§ **Exercise prompt**
Quote only the lines that start at the line with "Task: Open the 国开 超长 cell 1.8900" and run to the end of the entries; omit the pictures.

[Source data]
[Start of section]

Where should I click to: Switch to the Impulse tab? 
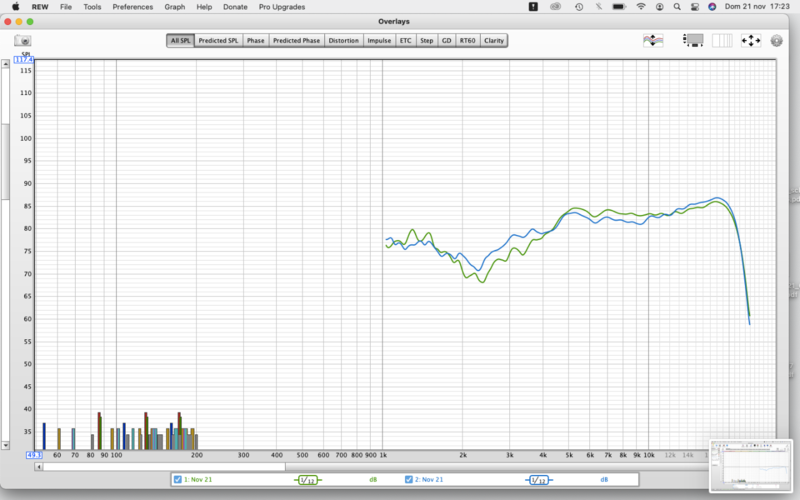coord(379,41)
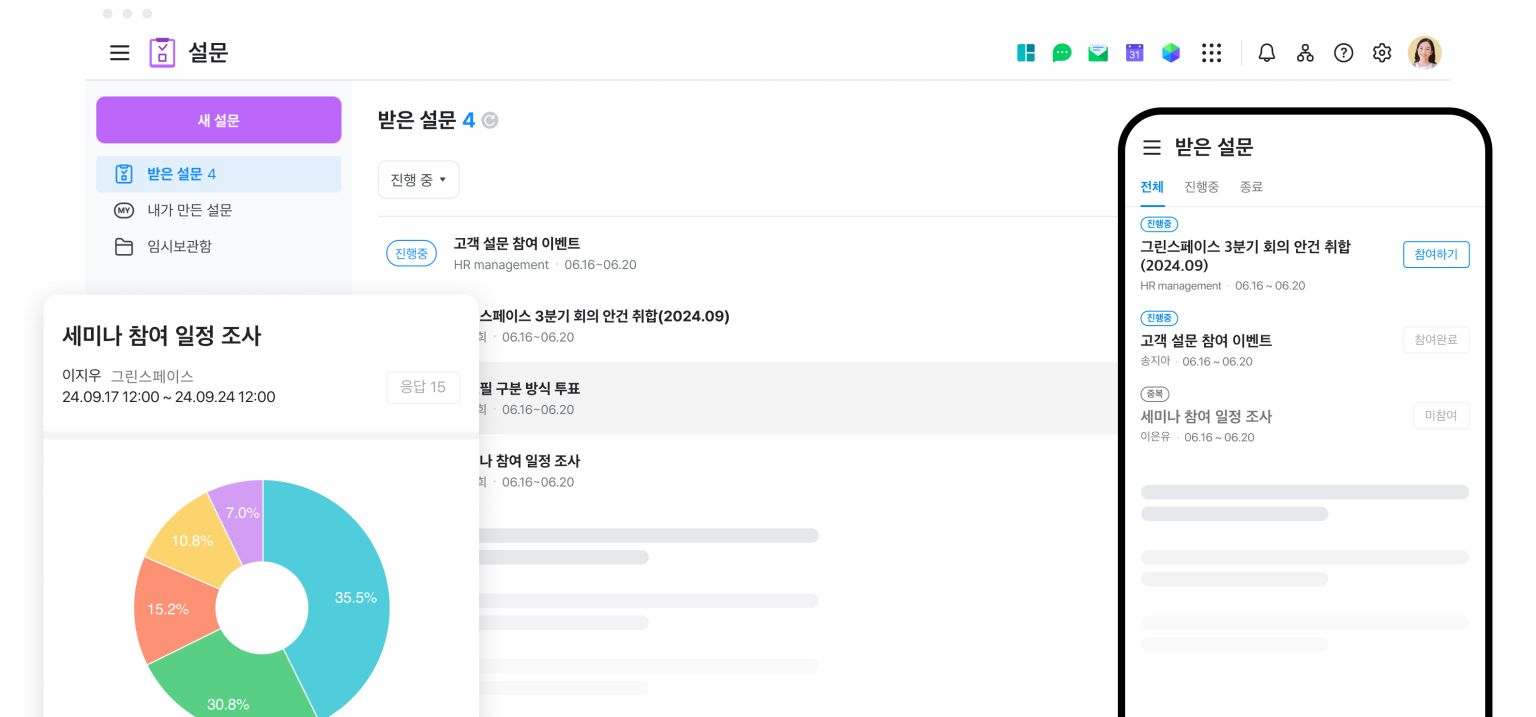The height and width of the screenshot is (717, 1536).
Task: Click the notification bell icon
Action: (1267, 53)
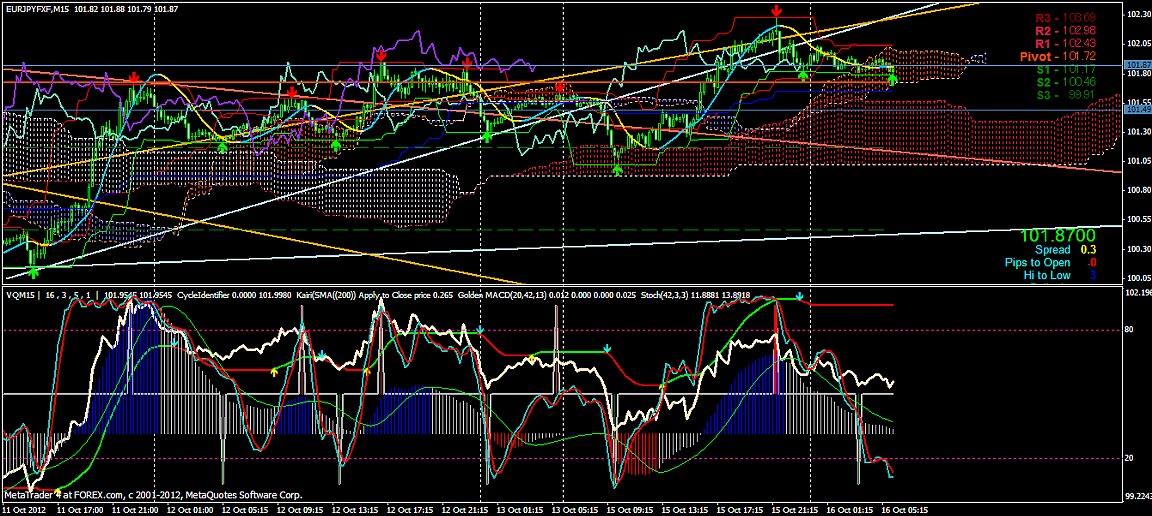1152x516 pixels.
Task: Select the green buy arrow at the bottom-left chart low
Action: (35, 271)
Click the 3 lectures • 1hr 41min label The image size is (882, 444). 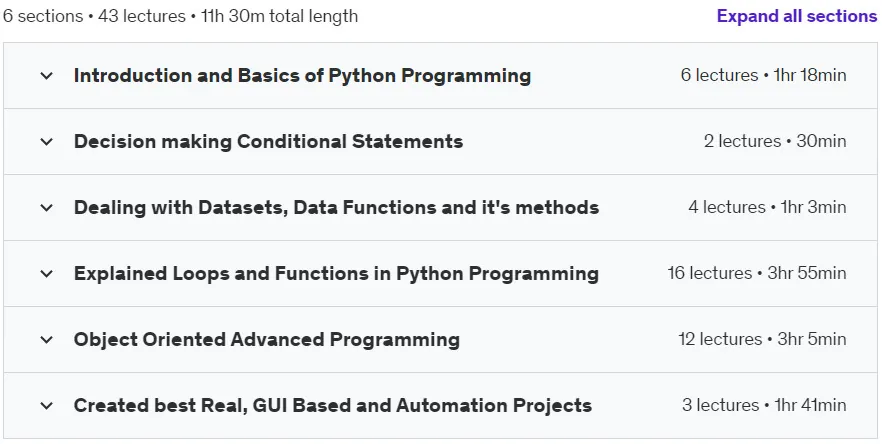pyautogui.click(x=764, y=405)
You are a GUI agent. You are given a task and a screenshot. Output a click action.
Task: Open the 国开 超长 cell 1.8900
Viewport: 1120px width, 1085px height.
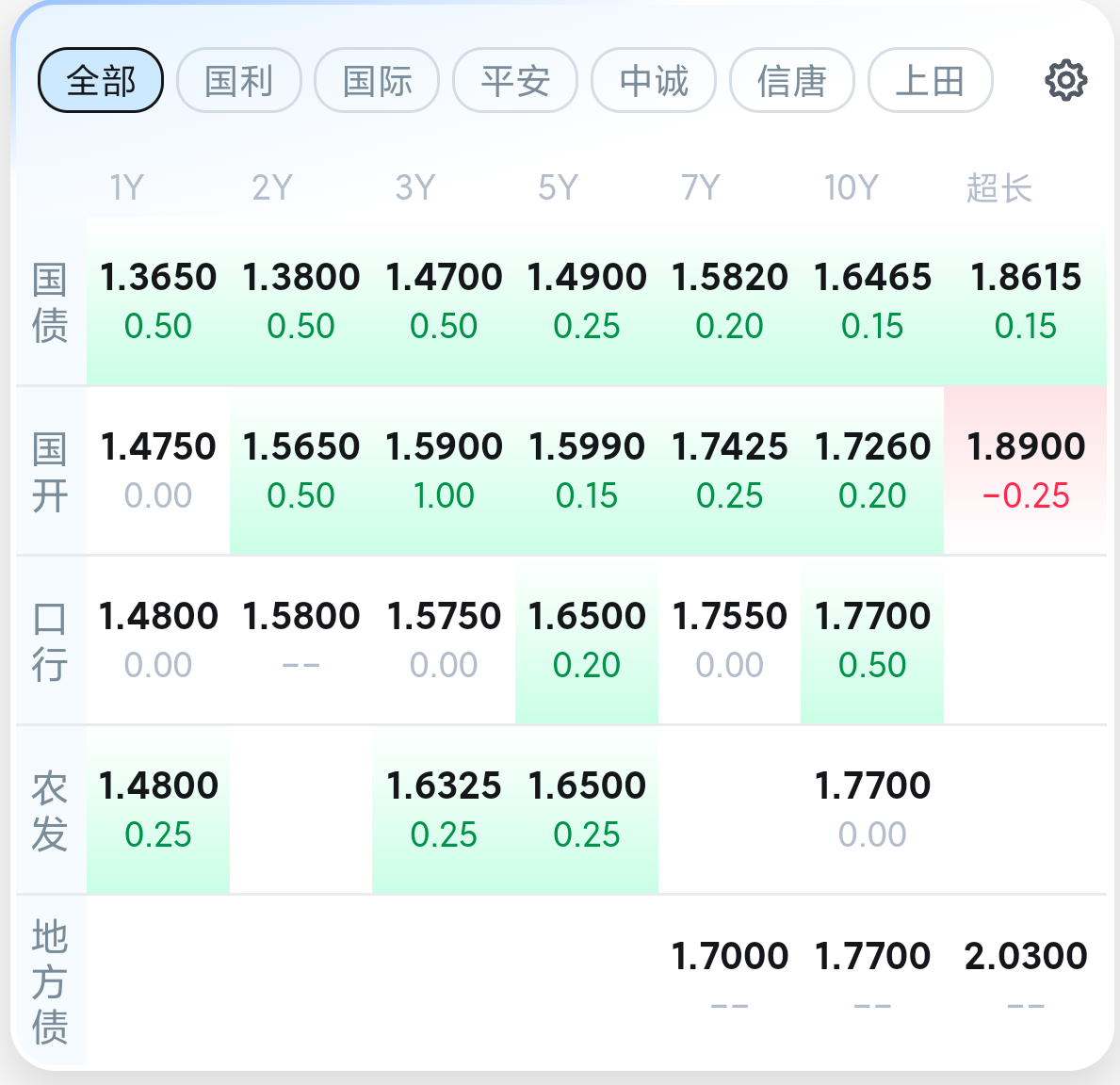click(x=1026, y=472)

[End of section]

§ **The completed task**
Task: Open the 国开 超长 cell 1.8900
Viewport: 1120px width, 1085px height.
click(x=1026, y=472)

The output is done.